▶ _Exercise instructions_:
Transcribe the records below exactly as they appear.

▶ _Material for this task_:
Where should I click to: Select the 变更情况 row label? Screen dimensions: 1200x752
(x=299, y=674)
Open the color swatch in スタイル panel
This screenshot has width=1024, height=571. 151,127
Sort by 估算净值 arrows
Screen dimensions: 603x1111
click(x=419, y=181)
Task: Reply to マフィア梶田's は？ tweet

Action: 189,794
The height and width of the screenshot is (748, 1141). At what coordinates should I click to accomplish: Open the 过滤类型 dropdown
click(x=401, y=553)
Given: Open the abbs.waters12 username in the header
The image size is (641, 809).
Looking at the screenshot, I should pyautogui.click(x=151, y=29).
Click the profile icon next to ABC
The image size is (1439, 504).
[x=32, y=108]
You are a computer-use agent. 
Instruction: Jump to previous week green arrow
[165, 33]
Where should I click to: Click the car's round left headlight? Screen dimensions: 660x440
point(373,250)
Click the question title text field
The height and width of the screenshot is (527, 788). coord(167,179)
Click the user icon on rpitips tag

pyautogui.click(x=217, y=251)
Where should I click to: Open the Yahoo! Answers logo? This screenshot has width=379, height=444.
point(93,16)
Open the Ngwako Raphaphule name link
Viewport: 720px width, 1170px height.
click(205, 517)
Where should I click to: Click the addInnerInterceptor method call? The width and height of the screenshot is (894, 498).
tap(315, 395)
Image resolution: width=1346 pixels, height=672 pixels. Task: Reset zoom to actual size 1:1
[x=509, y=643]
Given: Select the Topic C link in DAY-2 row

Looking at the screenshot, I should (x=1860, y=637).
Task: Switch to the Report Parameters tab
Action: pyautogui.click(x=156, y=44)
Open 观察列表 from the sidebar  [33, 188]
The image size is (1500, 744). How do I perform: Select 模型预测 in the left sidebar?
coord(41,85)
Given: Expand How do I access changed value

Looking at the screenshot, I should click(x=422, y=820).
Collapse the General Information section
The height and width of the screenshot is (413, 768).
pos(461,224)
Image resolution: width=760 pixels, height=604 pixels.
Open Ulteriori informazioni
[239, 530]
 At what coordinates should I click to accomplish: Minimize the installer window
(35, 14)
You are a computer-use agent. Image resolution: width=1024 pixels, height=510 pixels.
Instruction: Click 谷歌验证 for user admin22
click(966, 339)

▶ _Answer area_:
Where should I click to: Select the 变更情况 row label? Screen dimensions: 1200x752
(x=299, y=674)
Open the color swatch in スタイル panel
This screenshot has width=1024, height=571. 151,127
Sort by 估算净值 arrows
Screen dimensions: 603x1111
click(x=419, y=181)
Task: Reply to マフィア梶田's は？ tweet

Action: 189,794
The height and width of the screenshot is (748, 1141). At what coordinates should I click to accomplish: Open the 过滤类型 dropdown
click(x=401, y=553)
Given: Open the abbs.waters12 username in the header
The image size is (641, 809).
Looking at the screenshot, I should pyautogui.click(x=151, y=29).
Click the profile icon next to ABC
The image size is (1439, 504).
[x=32, y=108]
You are a computer-use agent. 
Instruction: Jump to previous week green arrow
[165, 33]
Where should I click to: Click the car's round left headlight? Screen dimensions: 660x440
point(373,250)
Click the question title text field
The height and width of the screenshot is (527, 788). coord(167,179)
Click the user icon on rpitips tag

pyautogui.click(x=217, y=251)
Where should I click to: Open the Yahoo! Answers logo? This screenshot has width=379, height=444.
point(93,16)
Open the Ngwako Raphaphule name link
Viewport: 720px width, 1170px height.
click(205, 517)
Where should I click to: Click the addInnerInterceptor method call? The width and height of the screenshot is (894, 498).
tap(315, 395)
Image resolution: width=1346 pixels, height=672 pixels. Task: Reset zoom to actual size 1:1
[x=509, y=643]
Given: Select the Topic C link in DAY-2 row

Looking at the screenshot, I should (x=1860, y=637).
Task: Switch to the Report Parameters tab
Action: pyautogui.click(x=156, y=44)
Open 观察列表 from the sidebar  [33, 188]
The image size is (1500, 744). How do I perform: Select 模型预测 in the left sidebar?
coord(41,85)
Given: Expand How do I access changed value

Looking at the screenshot, I should click(x=422, y=820).
Collapse the General Information section
The height and width of the screenshot is (413, 768).
pos(461,224)
Image resolution: width=760 pixels, height=604 pixels.
Open Ulteriori informazioni
[239, 530]
 At what coordinates should I click to accomplish: Minimize the installer window
(35, 14)
You are a computer-use agent. Image resolution: width=1024 pixels, height=510 pixels.
Instruction: Click 谷歌验证 for user admin22
click(966, 339)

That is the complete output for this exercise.